§ **CONSIGNE A**: Présentez en tableau Markdown les enregistrements depuis la ligne contenant "This screenshot has width=1270, height=866." jusqu'à celle contenant "click(x=691, y=18)", cette dernière comprise, sans les lignes vides. Utilisez deux colonnes, N° pour le numéro de rang et Ligne pour la ligne elle-même.
------------------------------------------------------------------------
Arrêt sur Info
Terreur planétaire et compassion
sélective
Bruno Guigue
21
février 2016 – Triple attentat
terroriste dans un quartier chiite à
Damas –
83 morts, 180 blessés.
Jeudi 24 mars 2016
Les attentats de Bruxelles, à
nouveau, jettent la lumière sur cette
violence aveugle déchaînée par
l’idéologie sectaire du djihad global.
Ce meurtre collectif a provoqué à juste
titre l’indignation devant sa cruauté,
la compassion pour ses victimes, le
désir légitime de s’attaquer à la racine
du mal. Et pourtant, il faut bien
l’admettre, ce nouveau crime odieux
n’est que l’arbre qui cache la forêt.
------------------------------------------------------------------------
§ **CONSIGNE B**: Reproduisez mot pour mot l'intégralité du texte ci-dessus sur la terreur planétaire.
------------------------------------------------------------------------
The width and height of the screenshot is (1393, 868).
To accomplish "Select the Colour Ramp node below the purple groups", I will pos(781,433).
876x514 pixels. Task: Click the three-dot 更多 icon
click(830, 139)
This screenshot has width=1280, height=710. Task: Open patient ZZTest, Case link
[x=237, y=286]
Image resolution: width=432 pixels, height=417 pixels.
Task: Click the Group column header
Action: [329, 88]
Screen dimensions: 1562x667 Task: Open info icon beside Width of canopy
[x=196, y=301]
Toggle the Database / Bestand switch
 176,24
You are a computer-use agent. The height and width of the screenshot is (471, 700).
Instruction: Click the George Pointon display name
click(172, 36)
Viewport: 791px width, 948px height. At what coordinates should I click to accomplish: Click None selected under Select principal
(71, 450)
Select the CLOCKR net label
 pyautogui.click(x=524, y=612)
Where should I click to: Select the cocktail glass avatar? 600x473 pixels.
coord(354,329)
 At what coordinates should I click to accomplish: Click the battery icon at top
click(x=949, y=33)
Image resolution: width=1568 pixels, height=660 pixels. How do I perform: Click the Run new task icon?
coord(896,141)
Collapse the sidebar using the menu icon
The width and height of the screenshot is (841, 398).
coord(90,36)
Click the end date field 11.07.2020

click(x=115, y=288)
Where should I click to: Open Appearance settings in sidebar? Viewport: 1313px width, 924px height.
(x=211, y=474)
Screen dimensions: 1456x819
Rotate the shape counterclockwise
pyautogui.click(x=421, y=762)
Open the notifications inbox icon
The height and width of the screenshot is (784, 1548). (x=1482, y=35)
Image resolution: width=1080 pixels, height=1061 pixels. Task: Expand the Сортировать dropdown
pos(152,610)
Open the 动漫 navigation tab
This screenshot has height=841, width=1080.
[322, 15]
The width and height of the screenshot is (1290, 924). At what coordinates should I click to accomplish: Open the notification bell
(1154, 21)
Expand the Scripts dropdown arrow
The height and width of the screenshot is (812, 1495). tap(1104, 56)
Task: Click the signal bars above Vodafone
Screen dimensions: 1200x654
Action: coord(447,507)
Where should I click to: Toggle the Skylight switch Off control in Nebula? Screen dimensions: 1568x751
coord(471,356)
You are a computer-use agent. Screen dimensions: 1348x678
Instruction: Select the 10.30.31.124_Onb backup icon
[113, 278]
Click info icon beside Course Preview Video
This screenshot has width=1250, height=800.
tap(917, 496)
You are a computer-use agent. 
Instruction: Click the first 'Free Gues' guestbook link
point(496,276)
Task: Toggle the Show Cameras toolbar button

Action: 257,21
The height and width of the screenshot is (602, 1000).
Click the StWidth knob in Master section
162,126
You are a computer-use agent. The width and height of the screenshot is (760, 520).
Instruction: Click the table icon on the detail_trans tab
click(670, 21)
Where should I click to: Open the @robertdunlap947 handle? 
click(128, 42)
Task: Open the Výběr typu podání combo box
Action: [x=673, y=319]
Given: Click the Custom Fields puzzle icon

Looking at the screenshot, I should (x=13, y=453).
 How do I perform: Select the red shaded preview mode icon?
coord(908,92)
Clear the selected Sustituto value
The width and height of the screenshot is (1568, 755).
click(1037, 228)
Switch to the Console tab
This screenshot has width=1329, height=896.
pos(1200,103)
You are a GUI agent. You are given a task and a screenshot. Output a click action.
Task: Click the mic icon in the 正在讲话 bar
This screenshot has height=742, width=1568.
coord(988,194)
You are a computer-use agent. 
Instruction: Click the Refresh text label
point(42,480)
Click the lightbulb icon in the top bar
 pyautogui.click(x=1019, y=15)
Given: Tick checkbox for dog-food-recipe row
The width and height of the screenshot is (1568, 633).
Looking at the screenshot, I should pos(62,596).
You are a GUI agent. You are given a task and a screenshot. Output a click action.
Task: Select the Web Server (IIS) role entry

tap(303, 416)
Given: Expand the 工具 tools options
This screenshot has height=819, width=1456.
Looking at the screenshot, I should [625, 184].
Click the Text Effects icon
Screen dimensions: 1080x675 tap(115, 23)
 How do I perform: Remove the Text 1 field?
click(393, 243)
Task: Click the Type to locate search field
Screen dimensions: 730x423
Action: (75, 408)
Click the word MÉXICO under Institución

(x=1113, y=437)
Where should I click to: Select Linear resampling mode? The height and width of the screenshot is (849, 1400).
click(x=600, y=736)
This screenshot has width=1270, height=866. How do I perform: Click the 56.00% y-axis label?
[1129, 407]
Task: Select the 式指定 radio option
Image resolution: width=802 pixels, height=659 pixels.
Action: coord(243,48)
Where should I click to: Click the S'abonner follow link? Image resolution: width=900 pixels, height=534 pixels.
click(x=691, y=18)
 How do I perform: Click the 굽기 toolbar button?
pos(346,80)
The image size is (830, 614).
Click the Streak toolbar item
------------------------------------------------------------------------
§ **RÉPONSE ATTENDUE A**:
| N° | Ligne |
|---|---|
| 1 | This screenshot has width=1270, height=866. How do I perform: Click the 56.00% y-axis label? |
| 2 | [1129, 407] |
| 3 | Task: Select the 式指定 radio option |
| 4 | Image resolution: width=802 pixels, height=659 pixels. |
| 5 | Action: coord(243,48) |
| 6 | Where should I click to: Click the S'abonner follow link? Image resolution: width=900 pixels, height=534 pixels. |
| 7 | click(x=691, y=18) |

§ **RÉPONSE ATTENDUE B**:
Arrêt sur Info
Terreur planétaire et compassion
sélective
Bruno Guigue
21
février 2016 – Triple attentat
terroriste dans un quartier chiite à
Damas –
83 morts, 180 blessés.
Jeudi 24 mars 2016
Les attentats de Bruxelles, à
nouveau, jettent la lumière sur cette
violence aveugle déchaînée par
l’idéologie sectaire du djihad global.
Ce meurtre collectif a provoqué à juste
titre l’indignation devant sa cruauté,
la compassion pour ses victimes, le
désir légitime de s’attaquer à la racine
du mal. Et pourtant, il faut bien
l’admettre, ce nouveau crime odieux
n’est que l’arbre qui cache la forêt.